Private HP e3000-based information needed to be secured for public Internet travel.
In the mercurial world of financial services, instant access to real-time information spells competitive advantage. But securing that information for Internet travel can present a huge technological hurdle. The IT department at CANNEX made the leap with the help of two products: Reflection (thick client) and Reflection for the Web.
There was a time when financial institutions had to phone around to learn how competitors were pricing interest rates and calculation values. Brokers and other financial consumers had to merge data from individual faxes into their own tables.
Today, thanks to the CANNEX System, providers and consumers of financial information can easily download or print out a consolidated view of all financial products and services. The CANNEX System is an application running on an HP e3000 at CANNEX headquarters. CANNEX’s clients maintain product and service information on this system via online access or file transmission.
For nearly two decades, CANNEX has been using Reflection software to give their clients access to the CANNEX System. “From time to time, we’ve investigated other options,” said Steve Waters, vice president of systems at CANNEX. “But they’ve always turned out to be clearly inferior to Reflection.”
CANNEX has an agreement involving Reflection (thick client) and Java-based Reflection for the Web, which they started using in 2000. The agreement allows CANNEX to embed an auto-connector code in Reflection before sending it to their clients. Waters determines whether clients get Reflection or Reflection for the Web based on the functionality they need.
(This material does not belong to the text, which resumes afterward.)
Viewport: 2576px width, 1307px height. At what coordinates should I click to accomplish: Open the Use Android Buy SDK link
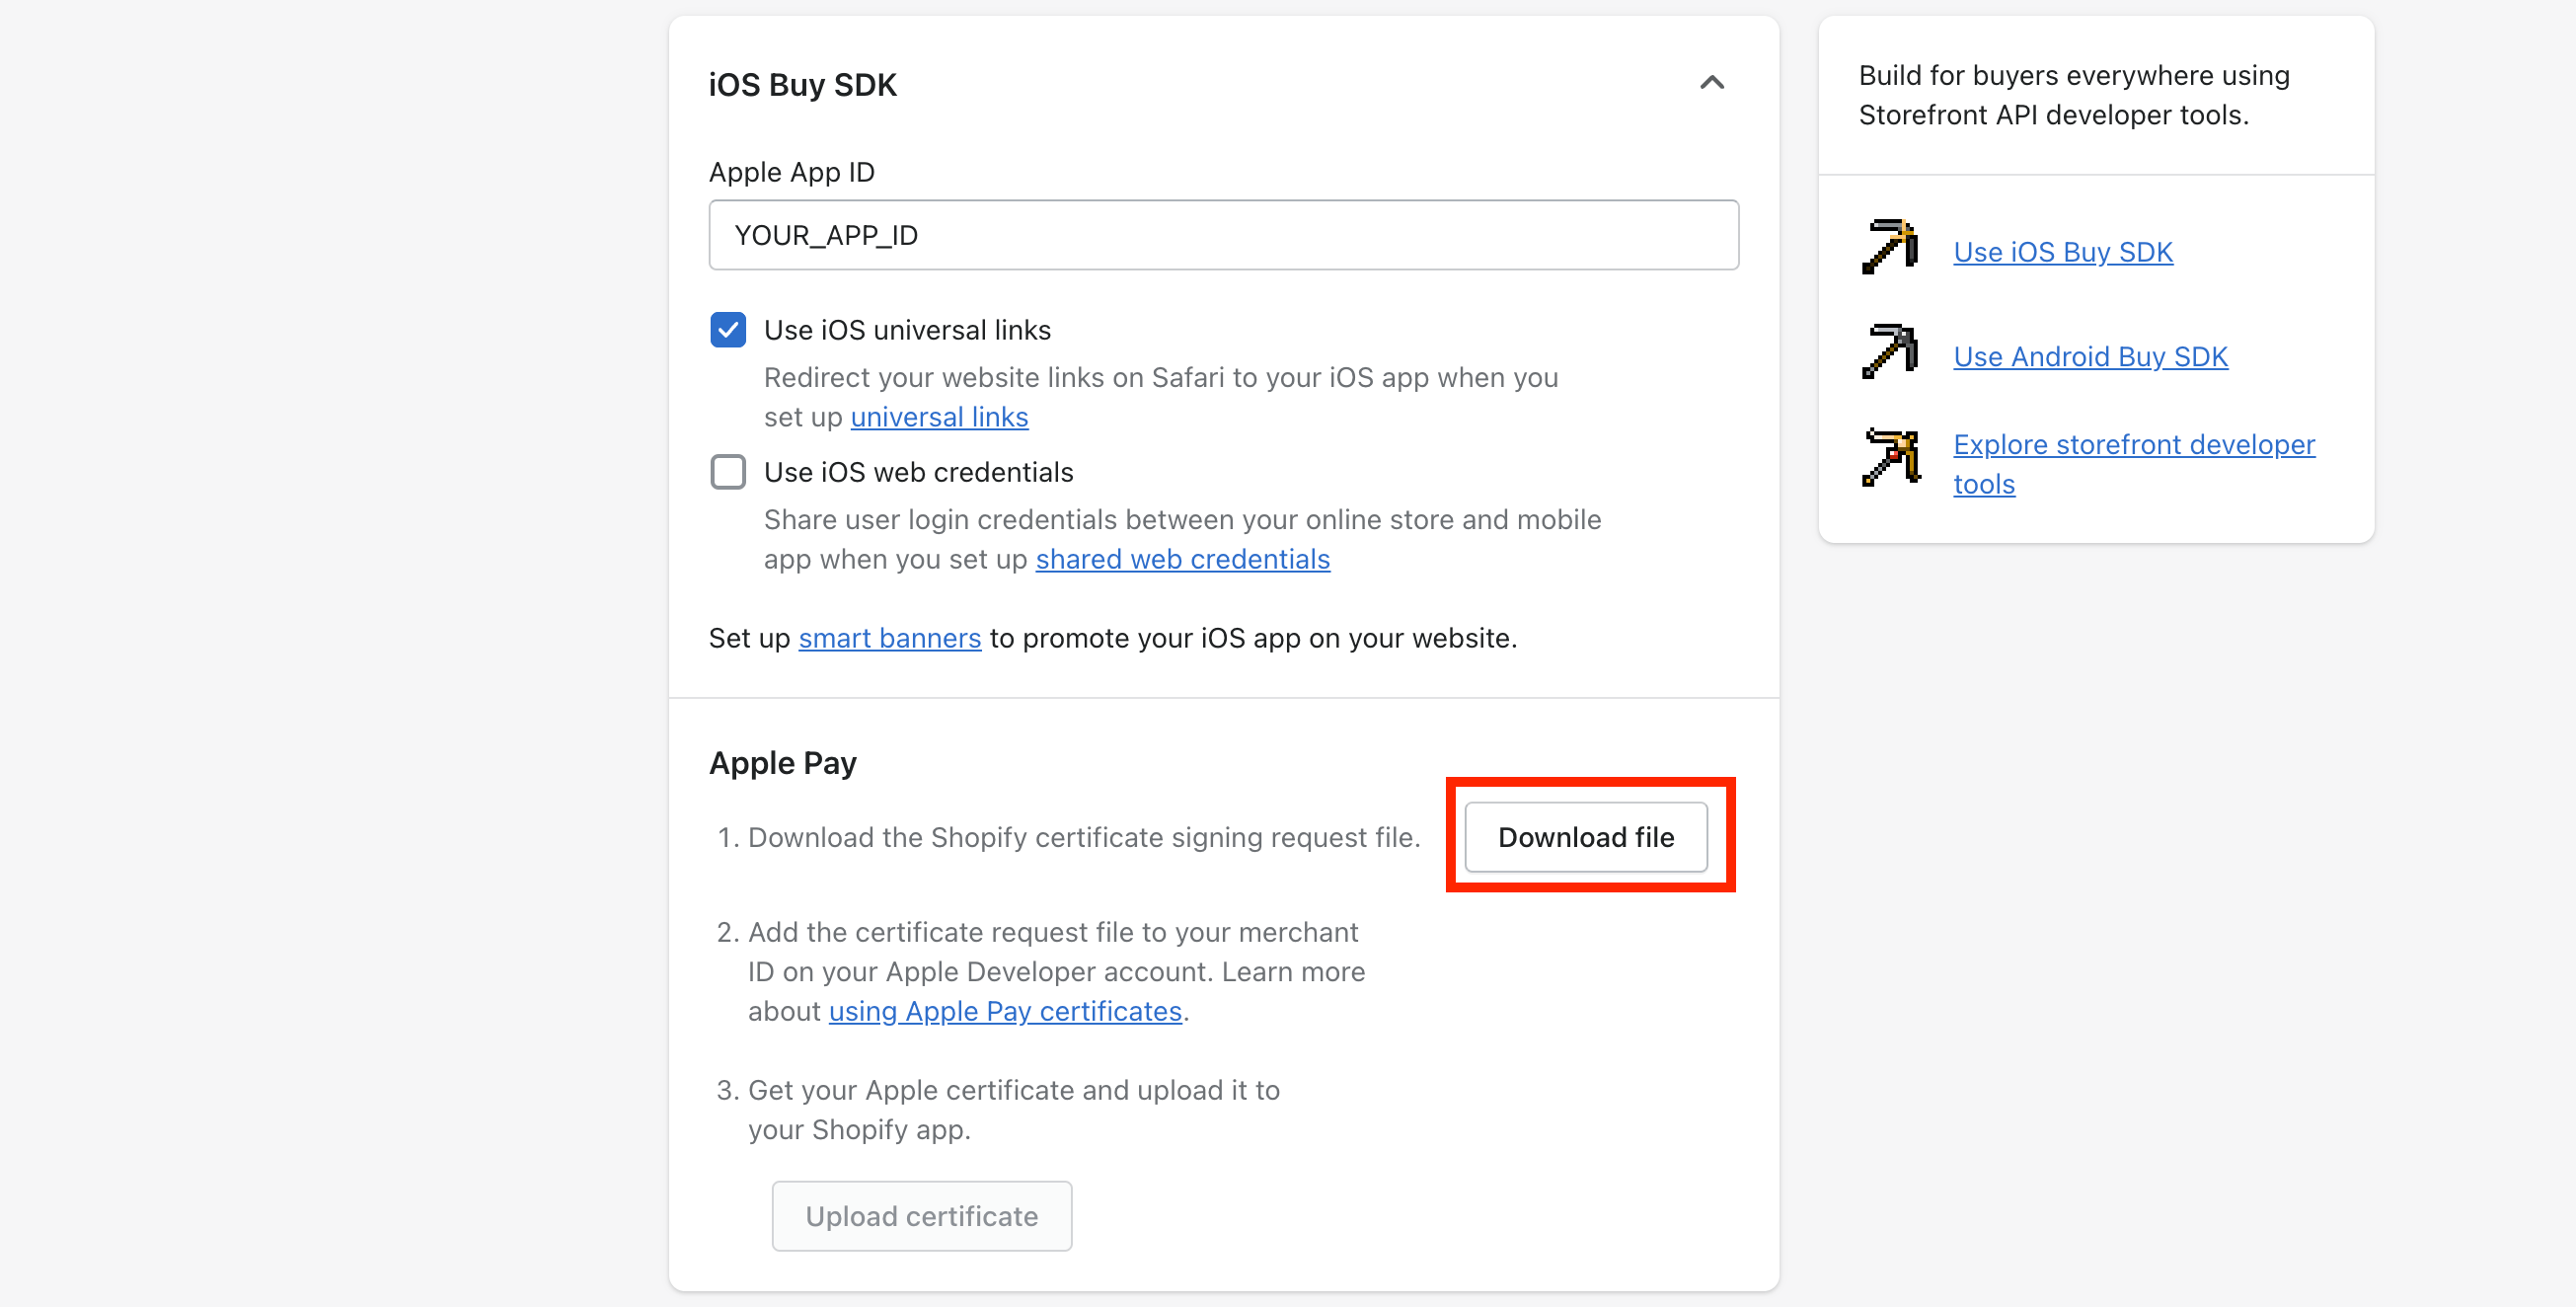coord(2091,357)
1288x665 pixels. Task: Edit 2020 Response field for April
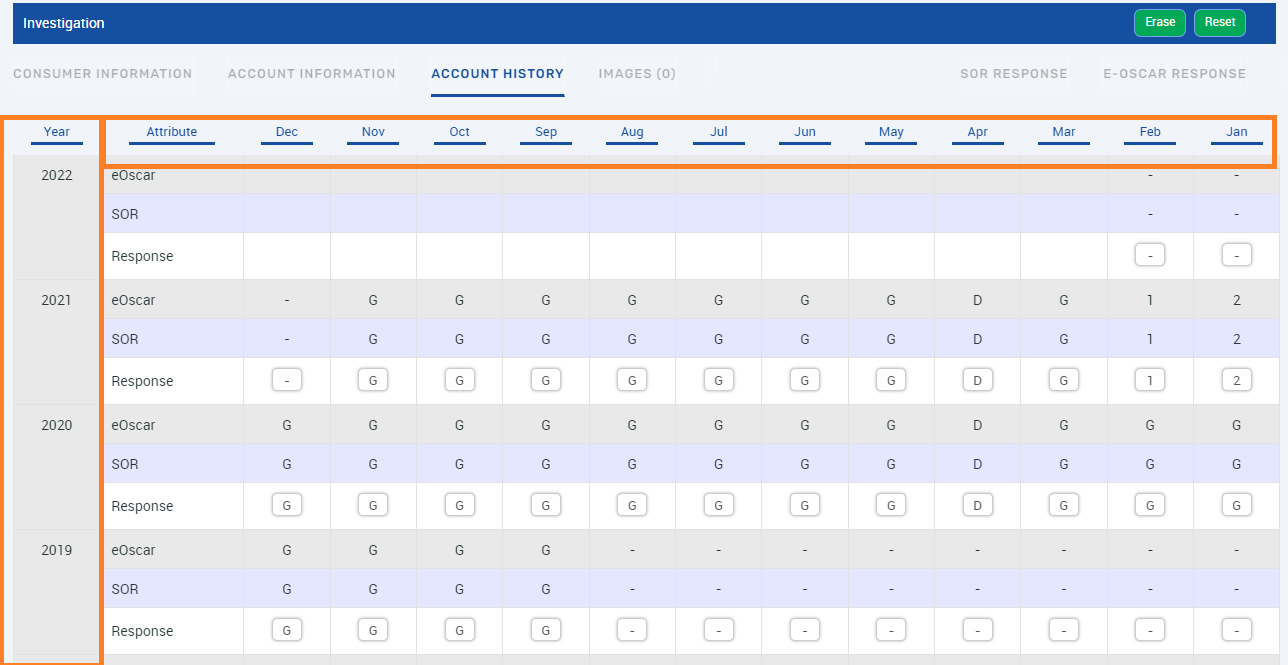[977, 506]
If clients need host-initiated file transfers, CANNEX sends them Reflection, which users can easily install without IT help. To connect, they simply click the CANNEX System prompt and log on to the HP e3000 via modem or the Internet.
If clients don’t need host-initiated file transfers, they get server-based Reflection for the Web. Users go to the CANNEX System web page and download the Reflection applet. Once downloaded, the applet connects directly to the host application, without going back through the web server.
As e-business grew, however, Waters and his team needed a way to protect client data traveling over the Internet. “No one wants modems on their desktops anymore,” Waters said. “They’re slow, cumbersome, and pose a security threat to the corporate LAN.”